A segunda determina que a prestação de contas deixe de se basear apenas em declarações genéricas e passe a conter elementos concretos de comprovação das atividades realizadas. Entre os documentos exigidos estão atas de reuniões, listas de presença, certificados de participação, registros fotográficos e relatórios detalhados descrevendo as atividades desenvolvidas e os benefícios obtidos para o município.
A terceira obrigação é a divulgação integral e imediata de todas as informações relacionadas às diárias no Portal da Transparência da Câmara Municipal, permitindo o acompanhamento pela população e pelos órgãos de fiscalização.
MP quer mudanças estruturais no sistema de controle
Além das medidas já determinadas pela Justiça, a ação do Ministério Público contém outros pedidos que ainda aguardam julgamento.
Entre eles está a criação de um mecanismo de análise independente para a autorização das diárias, evitando que a mesma autoridade responsável pela ordenação das despesas também seja a responsável pela validação dos pedidos.
A promotora de Justiça Thais Cairo também requer que a Câmara altere sua regulamentação interna para impedir que simples declarações emitidas por terceiros sejam aceitas como prova exclusiva da realização das viagens.
Investigação apontou falhas recorrentes entre 2017 e 2025
As medidas judiciais são resultado de um inquérito civil instaurado pelo Ministério Público para apurar a concessão de diárias pela Câmara Municipal de Silvanópolis entre os anos de 2017 e 2025.
Segundo a investigação, foi identificada uma recorrência de pagamentos realizados com justificativas consideradas frágeis, genéricas e de difícil fiscalização, comprometendo a transparência dos gastos públicos.
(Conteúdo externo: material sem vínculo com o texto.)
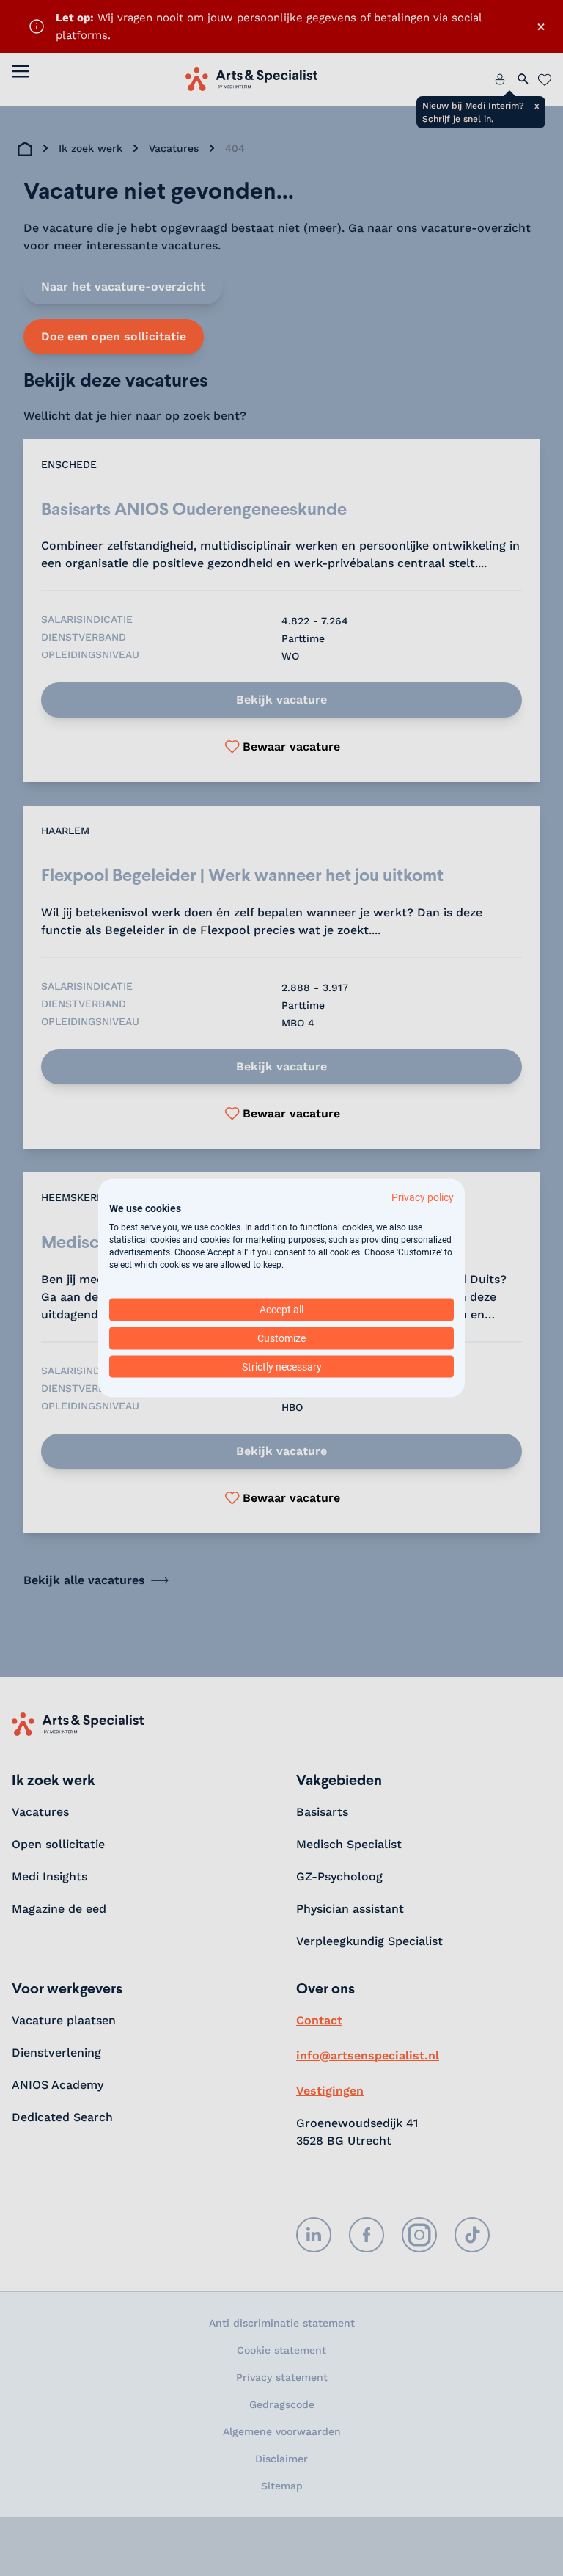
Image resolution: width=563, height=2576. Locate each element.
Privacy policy (422, 1197)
Antes de recorrer à Justiça, o MPTO chegou a expedir uma recomendação administrativa em 2025 para corrigir as irregularidades encontradas. No entanto, conforme apurado pelo órgão, as mudanças implementadas pelo Legislativo foram apenas parciais e insuficientes para sanar os problemas.
Viagens se concentravam em poucos destinos
De acordo com os levantamentos realizados pelo Ministério Público, a maior parte dos deslocamentos tinha como destino três locais específicos: a sede da Associação das Câmaras Municipais (Asscam), em Palmas; o gabinete de um deputado estadual na Assembleia Legislativa; e o escritório do assessor jurídico contratado pela própria Câmara Municipal.
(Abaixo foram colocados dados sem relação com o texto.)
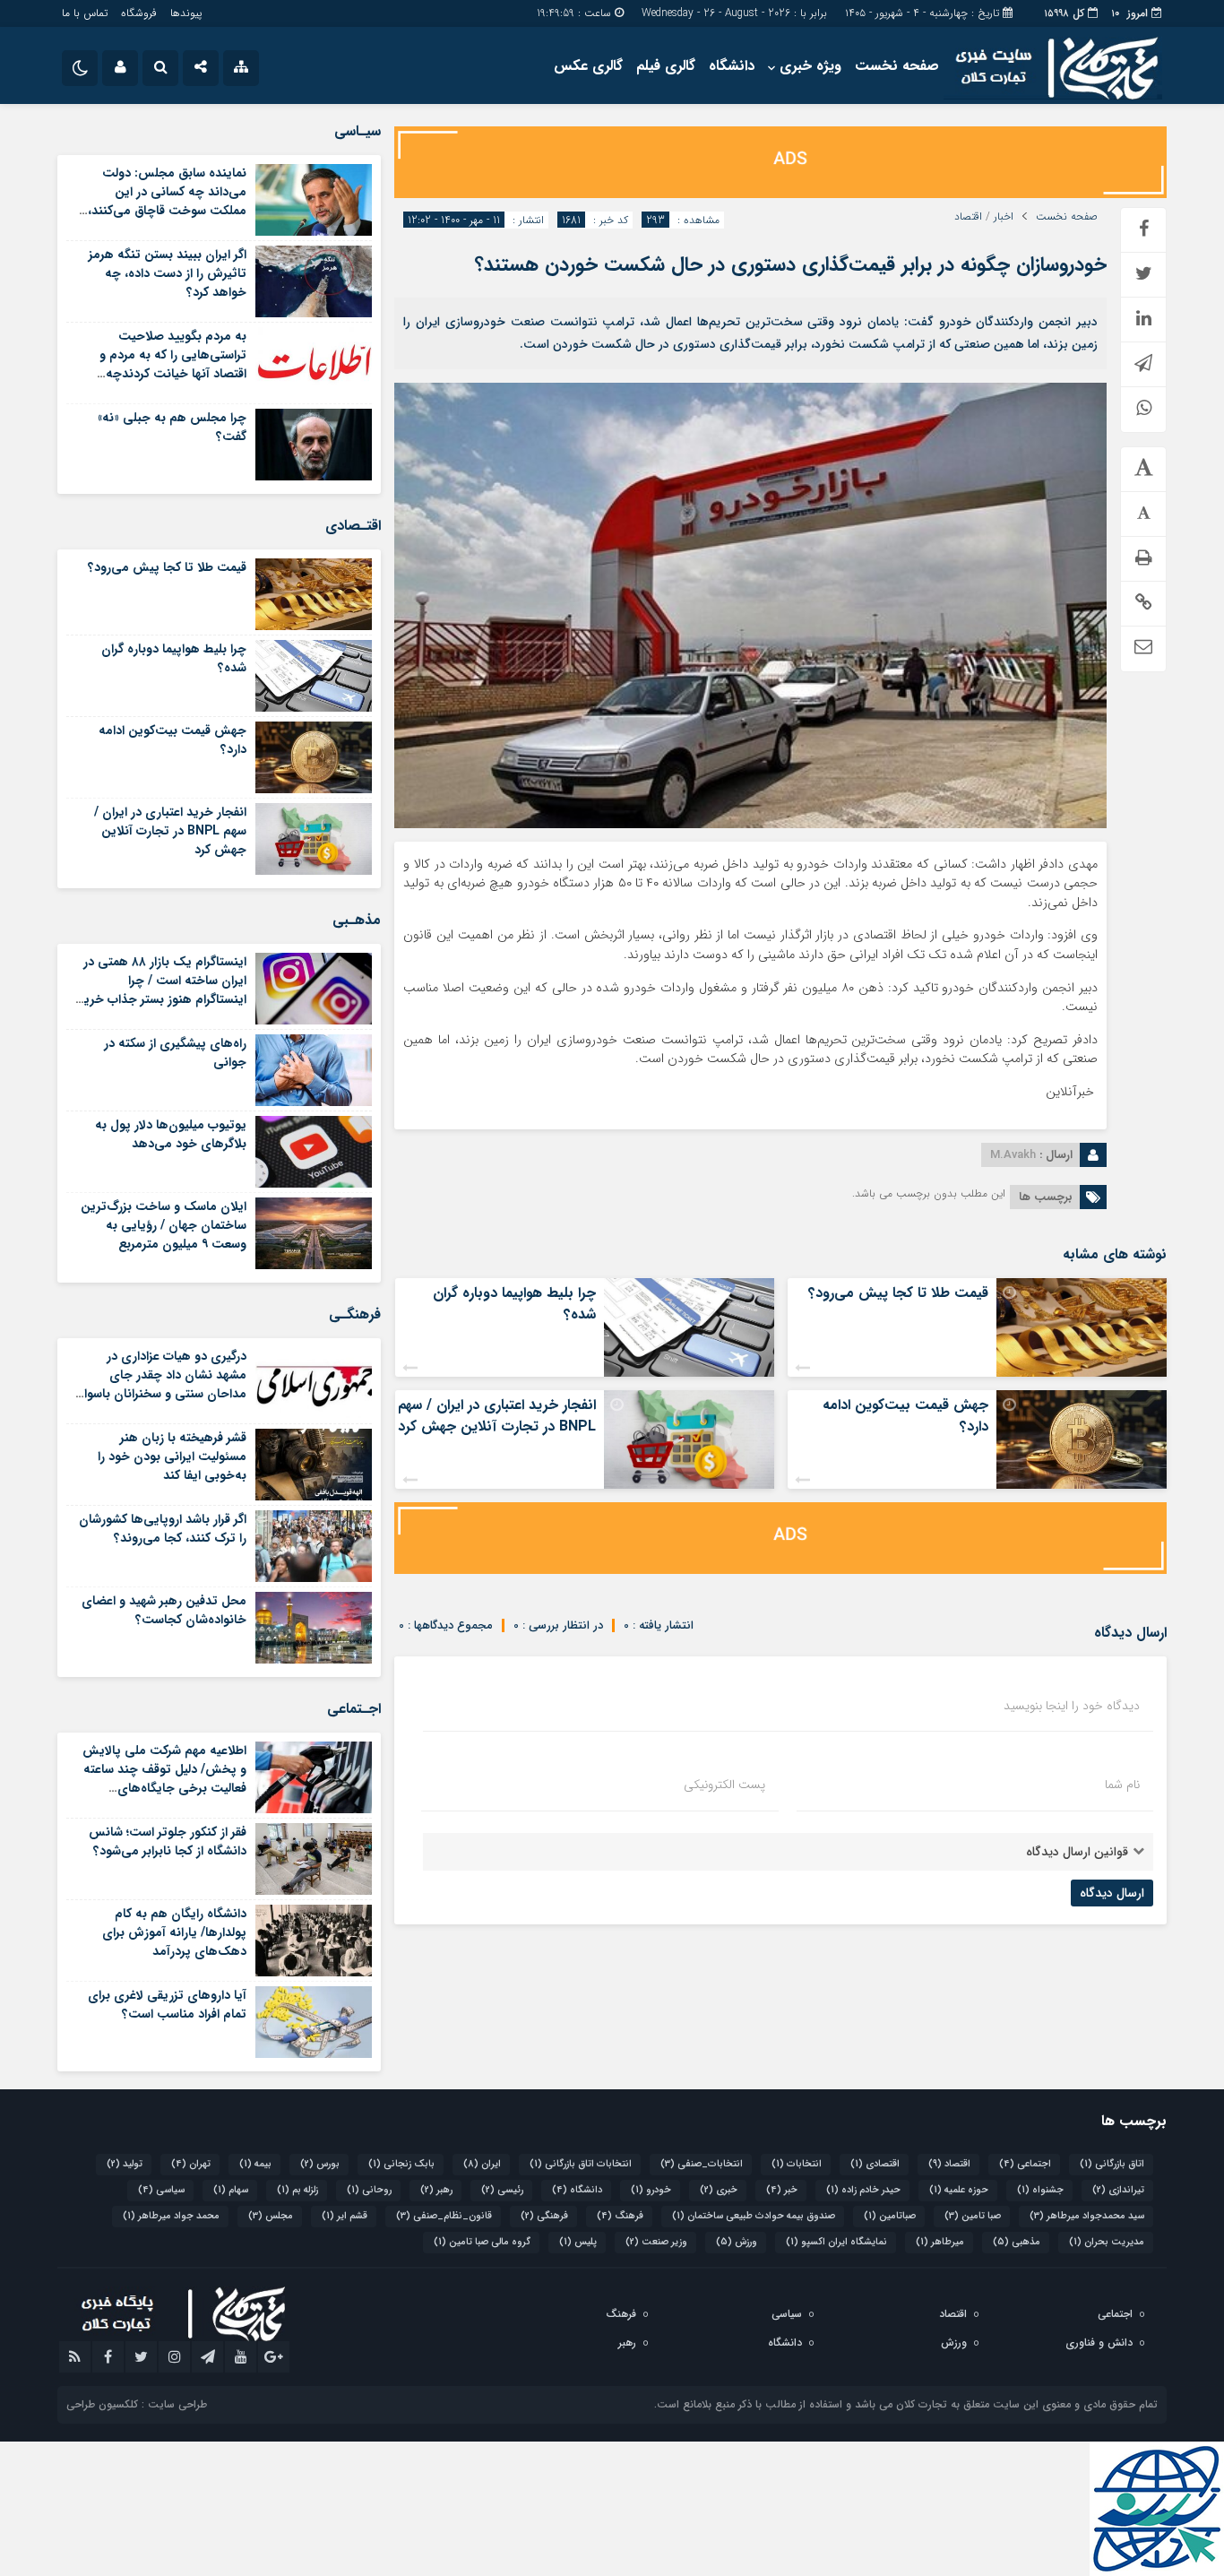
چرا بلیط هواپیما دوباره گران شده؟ (514, 1304)
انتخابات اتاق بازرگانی (581, 2164)
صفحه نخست (897, 66)
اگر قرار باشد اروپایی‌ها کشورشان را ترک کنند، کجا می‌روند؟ (162, 1528)
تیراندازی (1118, 2190)
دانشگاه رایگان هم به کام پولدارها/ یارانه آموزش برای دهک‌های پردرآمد (174, 1932)
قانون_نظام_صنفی (444, 2216)
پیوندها (186, 13)
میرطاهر (940, 2242)
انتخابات (796, 2164)
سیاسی (161, 2190)
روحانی (369, 2190)
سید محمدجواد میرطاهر (1087, 2216)
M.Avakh (1013, 1154)
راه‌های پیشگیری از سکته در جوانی (175, 1052)
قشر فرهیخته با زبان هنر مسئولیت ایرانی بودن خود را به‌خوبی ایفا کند (172, 1456)
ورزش (736, 2242)
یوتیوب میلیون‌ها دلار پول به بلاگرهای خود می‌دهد (170, 1134)
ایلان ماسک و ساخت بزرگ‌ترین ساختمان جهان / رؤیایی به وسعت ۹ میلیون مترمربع (163, 1225)
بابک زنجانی (401, 2164)
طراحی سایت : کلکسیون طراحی (136, 2404)
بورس (320, 2164)
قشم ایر (344, 2216)
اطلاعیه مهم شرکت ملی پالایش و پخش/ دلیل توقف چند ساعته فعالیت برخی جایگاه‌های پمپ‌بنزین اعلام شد (164, 1779)
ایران (482, 2164)
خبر (781, 2190)
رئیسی (502, 2190)
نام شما (1122, 1784)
A prestação de contas apresentada pelos beneficiários das diárias consistia, em grande parte dos casos, apenas em declarações padronizadas emitidas pelas pessoas que recebiam as visitas, sem documentos complementares capazes de comprovar de forma robusta a efetiva realização das atividades alegadas.
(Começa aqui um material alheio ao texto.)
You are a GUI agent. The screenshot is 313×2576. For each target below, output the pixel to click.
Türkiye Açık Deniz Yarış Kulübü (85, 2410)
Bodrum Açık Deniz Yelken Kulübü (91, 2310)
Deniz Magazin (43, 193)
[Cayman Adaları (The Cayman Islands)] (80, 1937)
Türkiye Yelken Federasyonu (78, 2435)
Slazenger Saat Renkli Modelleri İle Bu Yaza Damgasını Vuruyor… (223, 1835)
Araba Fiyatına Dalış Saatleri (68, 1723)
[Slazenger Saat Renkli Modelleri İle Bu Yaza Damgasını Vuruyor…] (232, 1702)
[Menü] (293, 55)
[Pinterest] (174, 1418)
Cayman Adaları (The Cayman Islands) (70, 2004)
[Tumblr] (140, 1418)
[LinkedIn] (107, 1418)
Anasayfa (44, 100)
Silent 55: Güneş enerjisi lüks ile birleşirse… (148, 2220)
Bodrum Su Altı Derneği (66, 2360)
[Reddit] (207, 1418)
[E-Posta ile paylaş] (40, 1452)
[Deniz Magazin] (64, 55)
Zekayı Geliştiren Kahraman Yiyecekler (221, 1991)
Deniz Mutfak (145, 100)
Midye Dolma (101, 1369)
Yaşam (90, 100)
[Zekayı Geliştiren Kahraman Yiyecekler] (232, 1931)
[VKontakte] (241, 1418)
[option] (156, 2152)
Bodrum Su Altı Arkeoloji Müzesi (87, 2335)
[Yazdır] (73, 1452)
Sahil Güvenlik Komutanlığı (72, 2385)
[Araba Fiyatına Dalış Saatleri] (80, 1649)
Ainda segundo o MPTO, somente entre a emissão da recomendação administrativa e o final de 2025 foram concedidas aproximadamente 28 diárias dentro desse modelo, totalizando gastos de cerca de R$ 17,8 mil.
Objetivo é garantir transparência no uso dos recursos públicos
Ao conceder a liminar, a Justiça reconheceu a necessidade de reforçar os mecanismos de controle e fiscalização sobre os gastos com diárias, exigindo documentação mais consistente para demonstrar o interesse público das viagens realizadas por agentes públicos.
O processo segue em tramitação e os demais pedidos formulados pelo Ministério Público ainda serão analisados no julgamento do mérito da ação.